*PROBLEM DETAILS*: All lines from the top of the records below through the line holding "Image resolution: width=862", and only those, should be printed exactly, minus the pictures.

>>>

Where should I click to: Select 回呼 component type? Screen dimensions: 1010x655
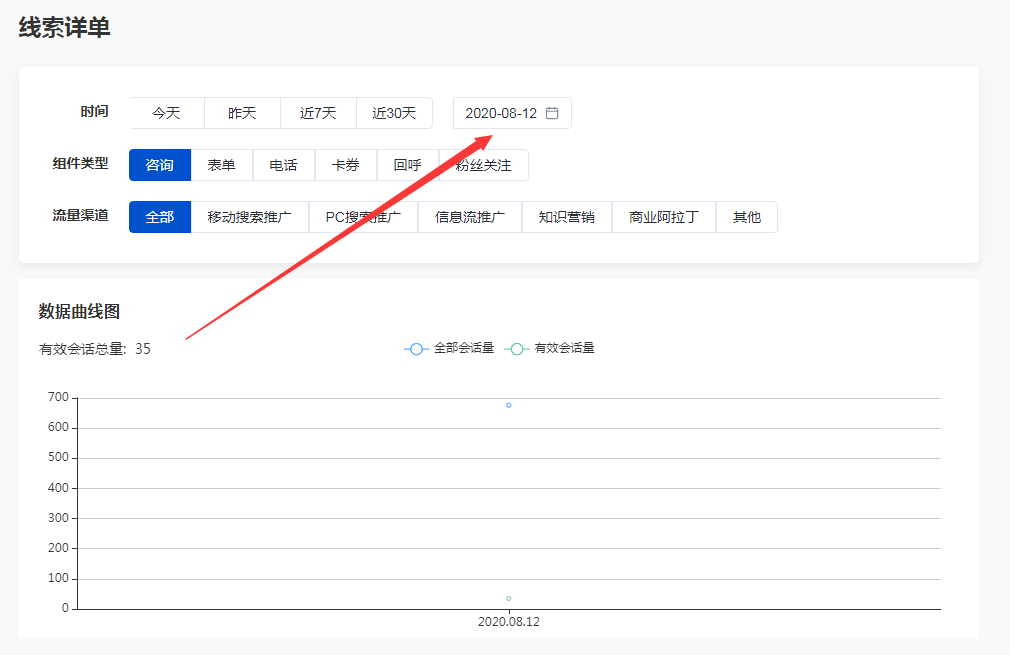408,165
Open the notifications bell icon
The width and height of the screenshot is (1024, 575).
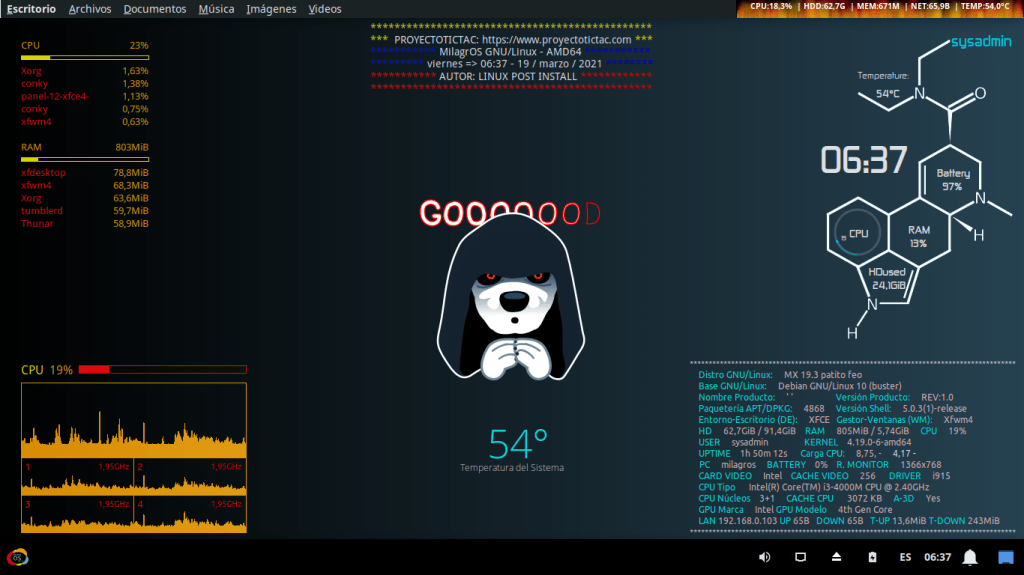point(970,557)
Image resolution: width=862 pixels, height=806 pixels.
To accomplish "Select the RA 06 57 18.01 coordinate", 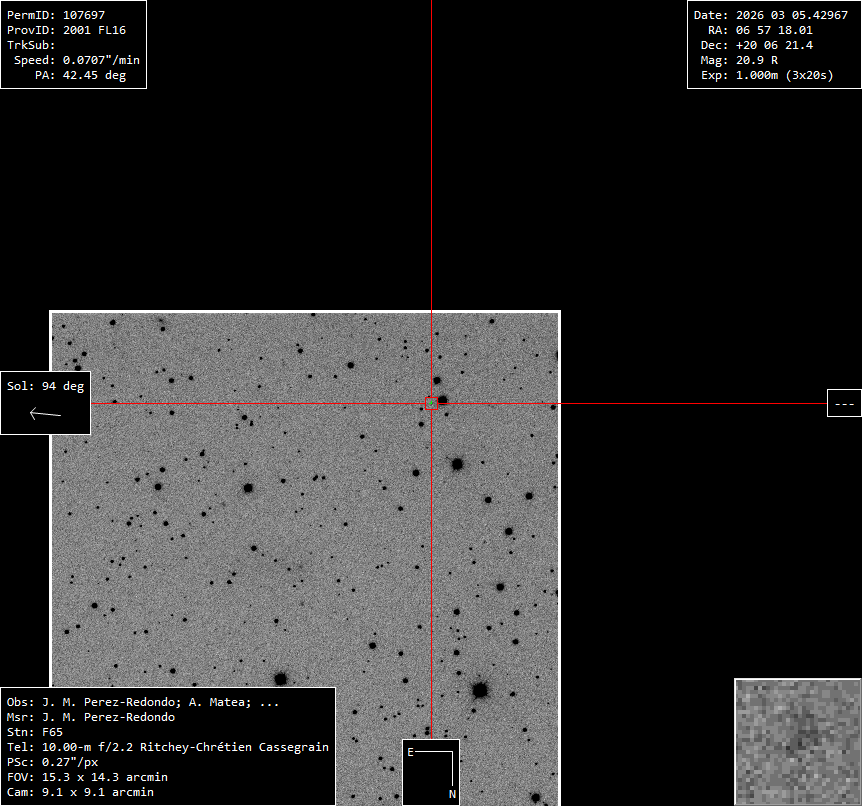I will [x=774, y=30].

<<<

*TASK RESULT*:
Where should I click to: Select 回呼 component type? Screen dimensions: 1010x655
408,165
Open the notifications bell icon
The width and height of the screenshot is (1024, 575).
point(970,557)
Image resolution: width=862 pixels, height=806 pixels.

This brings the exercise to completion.